**Exercise inputs:**

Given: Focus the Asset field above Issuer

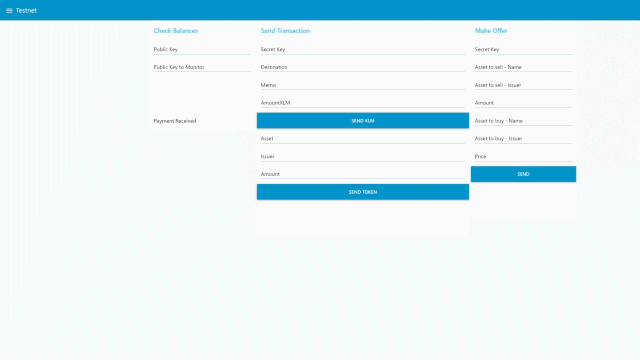Looking at the screenshot, I should [x=363, y=138].
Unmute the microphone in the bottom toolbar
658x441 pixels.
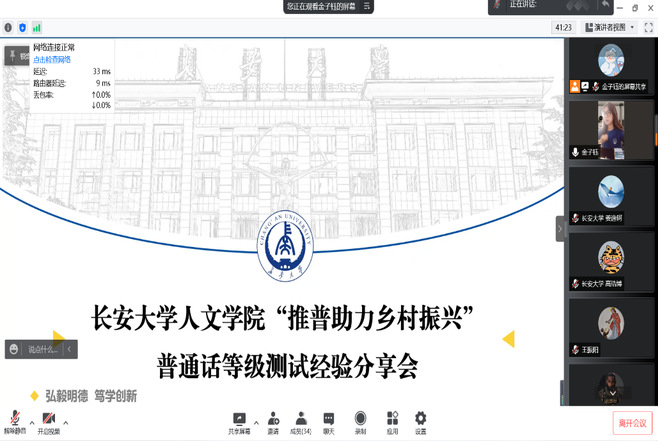click(14, 420)
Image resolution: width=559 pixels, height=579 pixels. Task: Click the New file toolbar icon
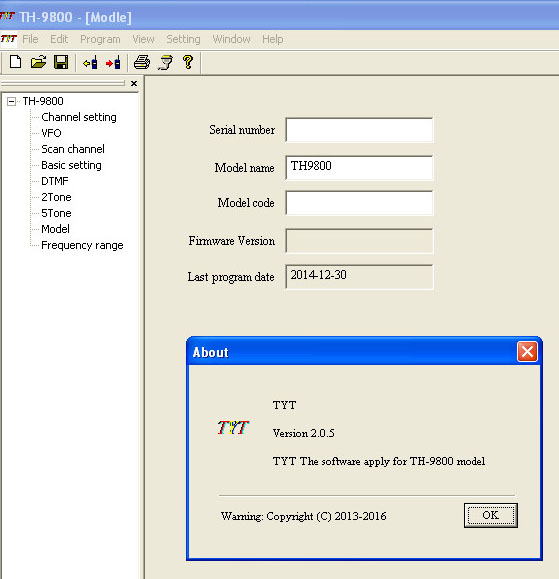pos(15,62)
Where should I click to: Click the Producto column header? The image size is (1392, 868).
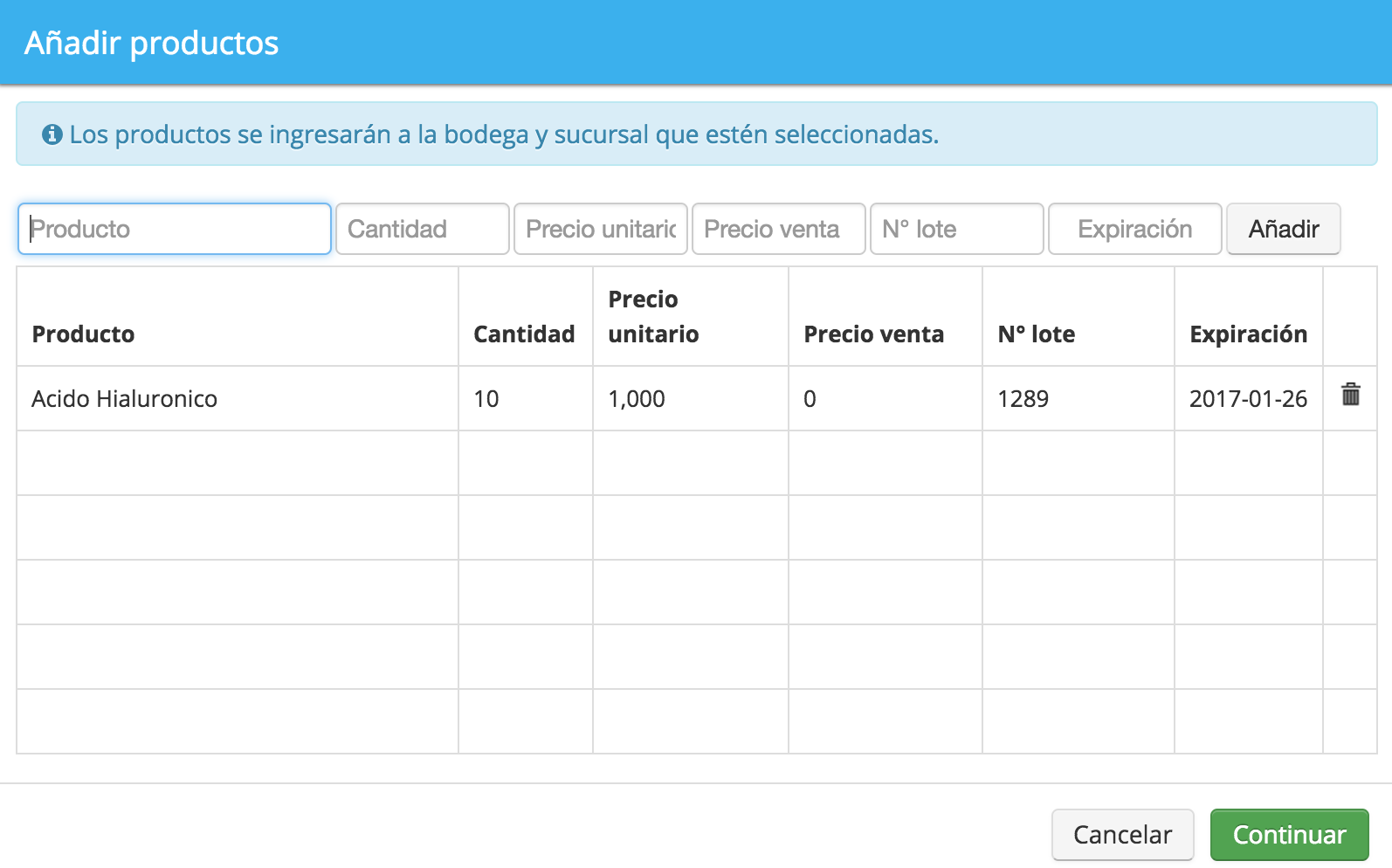point(83,334)
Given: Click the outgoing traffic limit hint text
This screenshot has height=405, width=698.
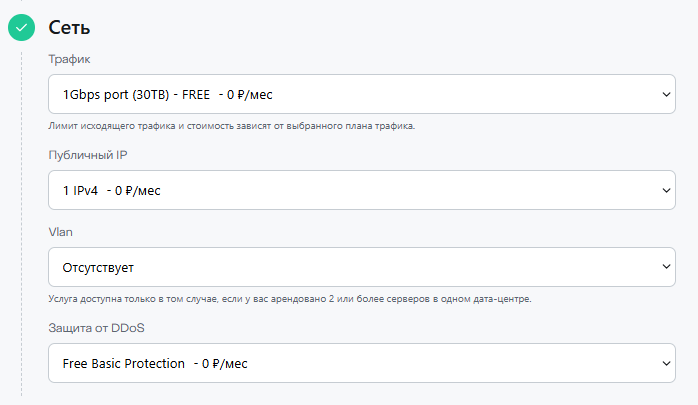Looking at the screenshot, I should (x=231, y=126).
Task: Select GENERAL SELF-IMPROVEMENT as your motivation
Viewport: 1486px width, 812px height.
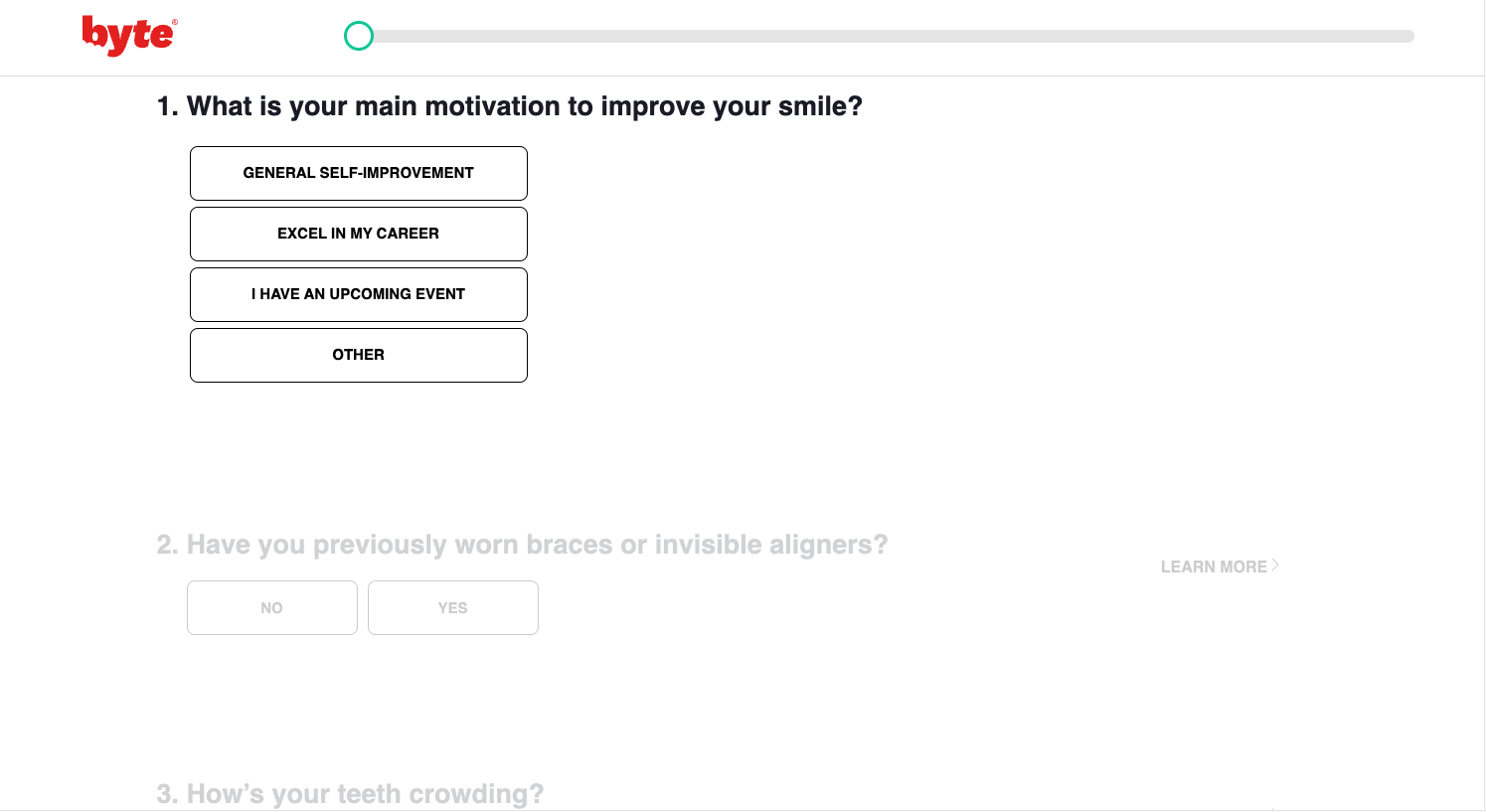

**What to do:** Print the stretch of items from the line containing "Unmute the microphone in the bottom toolbar" through the line containing "Looking at the screenshot, I should (x=231, y=126).", reproducing those lines verbatim and omitting the pictures.

**Full output:**
Unmute the microphone in the bottom toolbar
658x441 pixels.
click(14, 420)
Image resolution: width=559 pixels, height=579 pixels. Task: Click the New file toolbar icon
pos(15,62)
Where should I click to: Click the Producto column header? The image size is (1392, 868).
point(83,334)
Given: Click the outgoing traffic limit hint text
This screenshot has height=405, width=698.
Looking at the screenshot, I should (x=231, y=126).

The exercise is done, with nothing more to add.